The word "ceramics" is traced back to the Greek term keramos, meaning potter’s clay or pottery. Keramos, in turn, is related to an older Sanskrit root meaning “to burn.” Ceramus or Keramos was also an ancient city on the north coast of the Aegean Sea in what is currently Turkey.
The final properties of specialty ceramics — the level of porosity, strength, heat resistance, and any other property — are largely determined during the processing, or firing stage of manufacturing. In other words, identical mixtures of raw materials, shaped the same way, can ultimately be turned into products with widely varying attributes by applying different heat treatments.
A ceramic object that has been shaped but not yet heat-processed is known as a "green body." Once the heat treatment and resulting chemical transformation has taken place, it’s known as a "fired body."

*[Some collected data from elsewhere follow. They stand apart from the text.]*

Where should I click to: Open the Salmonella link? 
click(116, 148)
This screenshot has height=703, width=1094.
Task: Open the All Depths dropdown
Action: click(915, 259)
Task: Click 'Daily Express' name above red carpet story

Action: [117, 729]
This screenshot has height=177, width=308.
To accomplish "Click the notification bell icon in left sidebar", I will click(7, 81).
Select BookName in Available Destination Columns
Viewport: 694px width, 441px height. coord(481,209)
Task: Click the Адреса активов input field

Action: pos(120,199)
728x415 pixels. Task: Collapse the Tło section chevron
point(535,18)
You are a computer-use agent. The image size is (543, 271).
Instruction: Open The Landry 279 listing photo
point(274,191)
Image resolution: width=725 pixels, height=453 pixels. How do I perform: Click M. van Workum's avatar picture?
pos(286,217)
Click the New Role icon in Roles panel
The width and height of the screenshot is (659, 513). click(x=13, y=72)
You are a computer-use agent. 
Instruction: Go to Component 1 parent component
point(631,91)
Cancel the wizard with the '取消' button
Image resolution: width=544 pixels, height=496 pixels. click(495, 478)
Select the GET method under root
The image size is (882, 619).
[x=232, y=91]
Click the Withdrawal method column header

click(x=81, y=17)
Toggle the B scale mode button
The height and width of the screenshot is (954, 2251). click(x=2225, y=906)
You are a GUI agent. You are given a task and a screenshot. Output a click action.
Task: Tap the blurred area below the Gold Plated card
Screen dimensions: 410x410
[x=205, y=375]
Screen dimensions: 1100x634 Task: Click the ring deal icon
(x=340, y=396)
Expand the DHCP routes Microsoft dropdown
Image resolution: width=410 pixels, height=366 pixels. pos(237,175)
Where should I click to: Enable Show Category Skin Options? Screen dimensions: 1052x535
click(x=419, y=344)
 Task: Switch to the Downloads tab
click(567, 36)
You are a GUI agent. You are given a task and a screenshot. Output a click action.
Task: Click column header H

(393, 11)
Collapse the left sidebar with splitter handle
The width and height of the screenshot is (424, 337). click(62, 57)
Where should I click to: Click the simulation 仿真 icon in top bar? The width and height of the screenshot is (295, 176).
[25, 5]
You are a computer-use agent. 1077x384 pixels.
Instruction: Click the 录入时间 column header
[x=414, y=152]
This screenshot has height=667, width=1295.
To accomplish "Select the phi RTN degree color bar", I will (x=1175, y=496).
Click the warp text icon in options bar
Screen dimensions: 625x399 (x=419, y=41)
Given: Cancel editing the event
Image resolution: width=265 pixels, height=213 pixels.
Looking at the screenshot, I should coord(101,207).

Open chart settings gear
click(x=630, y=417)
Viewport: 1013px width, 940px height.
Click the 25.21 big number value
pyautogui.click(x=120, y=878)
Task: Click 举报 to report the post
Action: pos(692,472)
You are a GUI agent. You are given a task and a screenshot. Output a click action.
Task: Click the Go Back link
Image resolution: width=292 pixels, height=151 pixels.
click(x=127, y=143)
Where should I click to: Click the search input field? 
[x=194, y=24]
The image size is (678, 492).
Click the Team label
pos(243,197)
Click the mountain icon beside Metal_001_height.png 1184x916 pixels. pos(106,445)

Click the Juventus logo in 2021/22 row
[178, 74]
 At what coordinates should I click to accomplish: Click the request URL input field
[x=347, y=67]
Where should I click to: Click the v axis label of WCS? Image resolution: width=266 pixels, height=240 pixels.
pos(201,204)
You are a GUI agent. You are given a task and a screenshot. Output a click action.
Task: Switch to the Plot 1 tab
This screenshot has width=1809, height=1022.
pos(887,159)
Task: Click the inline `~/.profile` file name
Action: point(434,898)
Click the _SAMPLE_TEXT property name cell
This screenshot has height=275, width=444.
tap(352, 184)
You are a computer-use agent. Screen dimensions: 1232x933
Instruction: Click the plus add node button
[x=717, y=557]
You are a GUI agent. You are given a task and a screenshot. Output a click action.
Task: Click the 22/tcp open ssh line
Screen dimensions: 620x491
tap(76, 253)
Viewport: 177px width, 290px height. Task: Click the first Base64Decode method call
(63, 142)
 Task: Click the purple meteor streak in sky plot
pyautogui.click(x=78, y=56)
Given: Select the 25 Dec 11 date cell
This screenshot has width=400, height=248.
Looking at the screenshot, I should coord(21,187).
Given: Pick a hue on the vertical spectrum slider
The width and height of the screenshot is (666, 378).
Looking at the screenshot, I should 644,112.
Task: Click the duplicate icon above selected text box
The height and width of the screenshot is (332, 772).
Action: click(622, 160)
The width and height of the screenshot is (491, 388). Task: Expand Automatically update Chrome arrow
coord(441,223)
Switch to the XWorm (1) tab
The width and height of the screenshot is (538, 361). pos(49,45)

Debuted in 1975 automobiles, Corning’s ceramic substrate — Celcor® — allowed for a 95 percent reduction of hydrocarbon emissions by the end of the 20th century.
Obsidian — the glossy substance formed when hot volcanic lava cools rapidly with minimal crystal growth — can be thought of as nature’s first glass ceramic material.
Synthetic glass ceramics had a serendipitous birth in Corning labs in the early 1950s. Research chemist Dr. Don Stookey was heating a piece of lithium disilicate glass that contained silver particles. The furnace was set to stop heating at 600° C. A malfunctioning thermostat let the temperature soar to 900° C. Instead of finding a pool of melted glass inside, though, Dr. Stookey found an opaque plate. It slipped out his tongs and fell to the floor, but didn’t shatter — leading to the development of CorningWare® cookware.